Hash Functionality

NSHConfig provides automatic hash functionality for Config classes, making them usable as dictionary keys and in sets.

Overview

By default, all Config classes are made hashable through a mechanism that automatically adds a __hash__ method to the class. This allows you to:

  1. Use hash() on a config instance

  2. Use config instances as dictionary keys

  3. Add config instances to sets

  4. Deduplicate configs easily using dict.fromkeys or sets

This is particularly useful when you need to store and retrieve configs in dictionaries or sets.

How It Works

The hash function is automatically added to your Config class during class initialization. It computes a hash based on the values of all fields in the config, ensuring that:

  • Equal configs (those with identical field values) produce identical hash values

  • Different configs produce different hash values (with high probability)

Example Usage

from typing import ClassVar
import nshconfig as C

class MyConfig(C.Config):
    name: str = "default"
    value: int = 0

# Creating configs
config1 = MyConfig(name="example", value=42)
config2 = MyConfig(name="example", value=42)
config3 = MyConfig(name="different", value=100)

# Configs with identical values have identical hashes
assert hash(config1) == hash(config2)
assert hash(config1) != hash(config3)

# Using configs as dictionary keys
config_map = {
    config1: "First config",
    config3: "Third config"
}

# Retrieving values
assert config_map[config1] == "First config"
# Since config2 is equal to config1, it has the same hash and can retrieve the same value
assert config_map[config2] == "First config"

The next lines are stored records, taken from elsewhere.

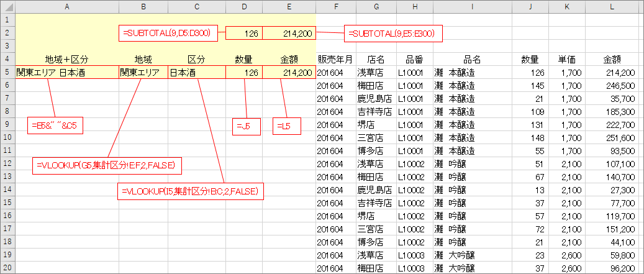This screenshot has width=644, height=274.
Task: Click cell containing 関東エリア 日本酒
Action: [66, 73]
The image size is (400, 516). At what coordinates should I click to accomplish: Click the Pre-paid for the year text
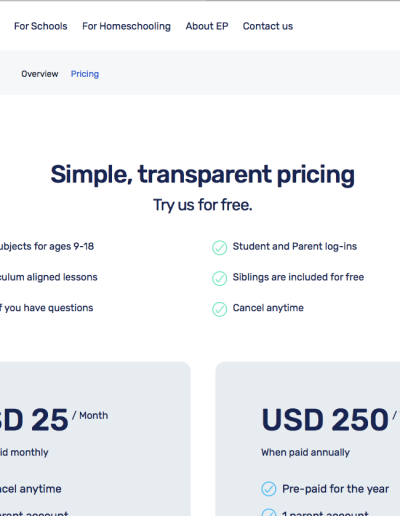[x=335, y=489]
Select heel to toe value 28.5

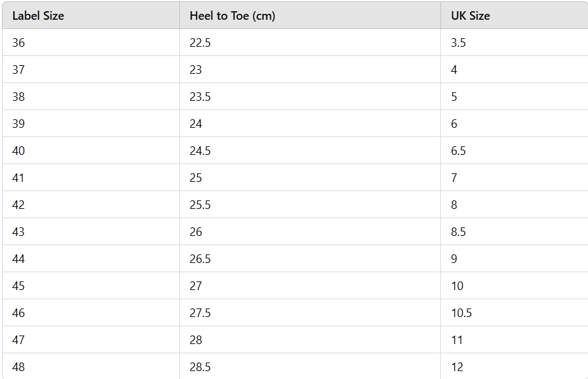(x=200, y=367)

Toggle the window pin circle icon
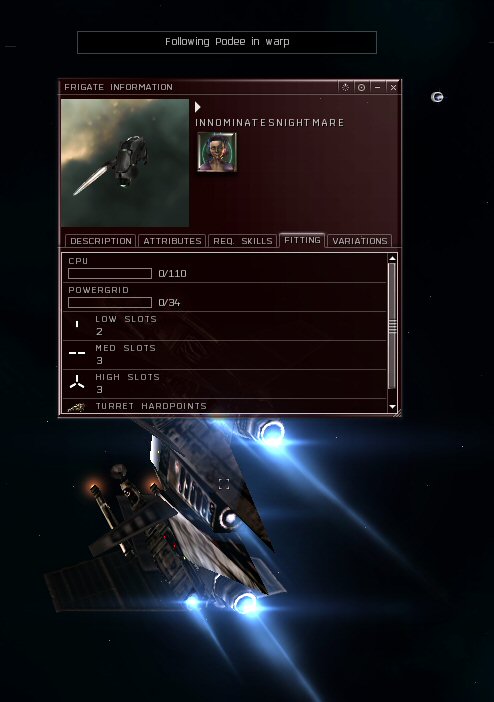[361, 87]
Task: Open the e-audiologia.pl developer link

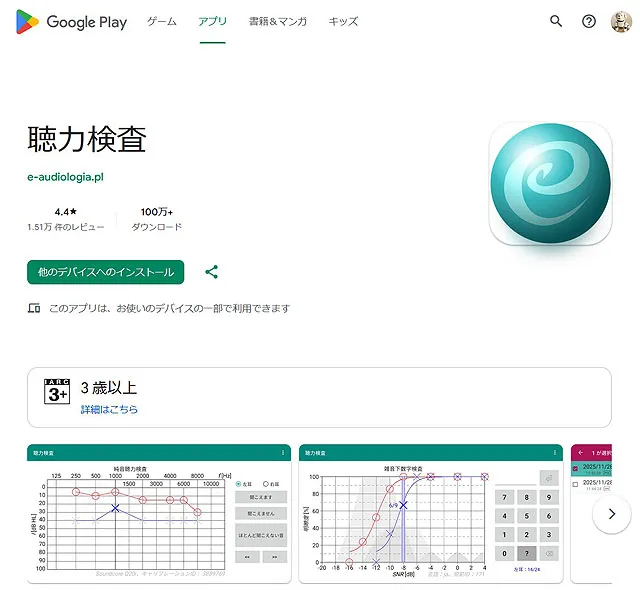Action: [66, 177]
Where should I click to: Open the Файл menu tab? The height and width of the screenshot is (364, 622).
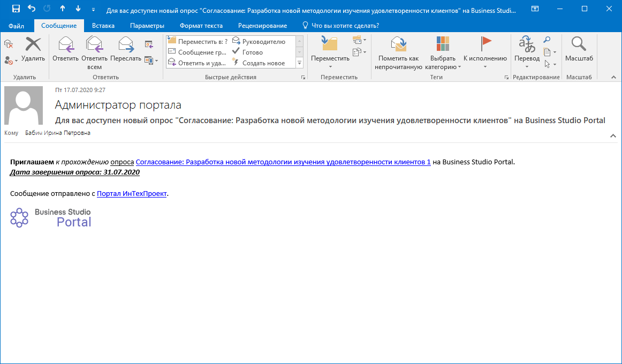(x=17, y=26)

# Deduplicating configs using sets
configs = [config1, config2, config3, MyConfig(name="example", value=42)]
unique_configs = list(set(configs))
assert len(unique_configs) == 2  # Only 2 unique configs (config1/config2 and config3)

Controlling Hash Functionality

You can disable the automatic hash generation for a specific Config class by setting set_default_hash to False in the model_config:

from typing import ClassVar
import nshconfig as C

class NonHashableConfig(C.Config):
    model_config: ClassVar[C.ConfigDict] = {"set_default_hash": False}

    name: str = "default"
    value: int = 0

With this configuration, attempting to hash an instance of NonHashableConfig will raise a TypeError.

Limitations

  1. Mutability Warning: Since Config objects are mutable, you should be careful when using them as dictionary keys. If you modify a config after using it as a key, you may not be able to retrieve its associated value anymore, as the hash will change.

  2. Nested Configs: For configs containing other configs, all nested configs must also be hashable for the parent config to be hashable.

Implementation Details

The hash function is implemented using Pydantic’s internal set_default_hash_func mechanism. It computes a hash based on the model’s representation, which includes all field values.